Gib den Seitenauszug von "In den letzten" bis "dein Arbeitsplatz aus?" wieder und ändere darin "Taipei" zu "Lissabon".

• **Seitenauszug**:

+===+

Anna Witt

Performance, Hallonbergen, Stockholm
Foto: Mikaela Krestesen
1. Woran arbeitest du gerade?
Ich habe gerade einige größere Projekte abgeschlossen, wie zum Beispiel die Performance »Breaking New« für die Emscherkunst im Ruhrgebiet. Das Projekt habe ich gemeinsam mit den schwedischen Designern Uglycute entwickelt. Als nächstes werde ich mit dem Künstler Hannes Zebedin an einem Projekt arbeiten. Interessant finde ich, dass sich gerade einige Kollaborationen ergeben haben. Das habe ich bisher eigentlich kaum gemacht.
2. Wie sieht dein Arbeitstag für gewöhnlich aus?
In den letzten Jahren habe ich viele Projekte an unterschiedlichen Orten entwickelt und bin daher viel gereist. Die Arbeitsbedingungen sind je nach Situation sehr unterschiedlich. Während ich diesen Text schreibe, sitze ich zum Beispiel gerade in einem Café in Taipei und der Kellner neben mir schreit sehr laut in sein Walkie-Talkie. Das Arbeiten in verschiedenen Kontexten ist spannend und problematisch zugleich, da oft die nötige Zeit fehlt. Ich arbeite mit sehr unterschiedlichen Leuten und bewege ich mich oft außerhalb des Kunstumfelds, was ich eigentlich ziemlich angenehm finde.
3. Arbeitest du in einem Atelier? Wie sieht dein Arbeitsplatz aus?
Mein Arbeitsplatz in Wien ist ein Tisch mit ca. 6 Festplatten, einem Stapel an Zetteln, Verträgen, Rechnungen und Skizzen in meiner Wohnung. Momentan ist das kein sehr gemütlicher Ort. Da ich viel weg bin, hat es mich noch nicht gestört. Aber nicht immer finden meine Projekte in spannenden Metropolen statt. So zum Beispiel lebte und arbeitete ich letztes Jahr einen Monat in einem Ferienapartment in Duisburg Marxloh und verbrachte viel Zeit in einer Shoppingmall in einem Stockholmer Vorort.
4. Wie entstehen deine Arbeiten? Was macht du selbst, was lässt du produzieren, arbeitest du mit Ready-Mades?

+===+

• **Gegebene Informationen**:
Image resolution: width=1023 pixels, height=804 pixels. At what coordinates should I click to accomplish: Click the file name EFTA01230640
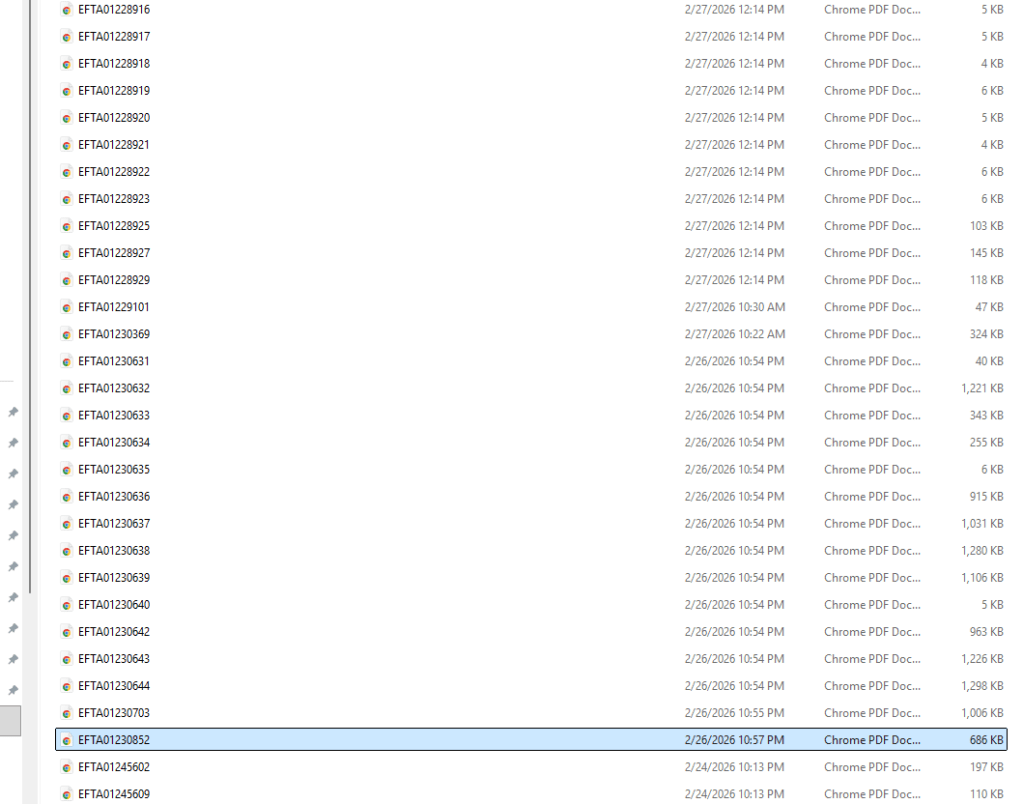coord(114,605)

+===+

• **Antwort**:
In den letzten Jahren habe ich viele Projekte an unterschiedlichen Orten entwickelt und bin daher viel gereist. Die Arbeitsbedingungen sind je nach Situation sehr unterschiedlich. Während ich diesen Text schreibe, sitze ich zum Beispiel gerade in einem Café in Lissabon und der Kellner neben mir schreit sehr laut in sein Walkie-Talkie. Das Arbeiten in verschiedenen Kontexten ist spannend und problematisch zugleich, da oft die nötige Zeit fehlt. Ich arbeite mit sehr unterschiedlichen Leuten und bewege ich mich oft außerhalb des Kunstumfelds, was ich eigentlich ziemlich angenehm finde.
3. Arbeitest du in einem Atelier? Wie sieht dein Arbeitsplatz aus?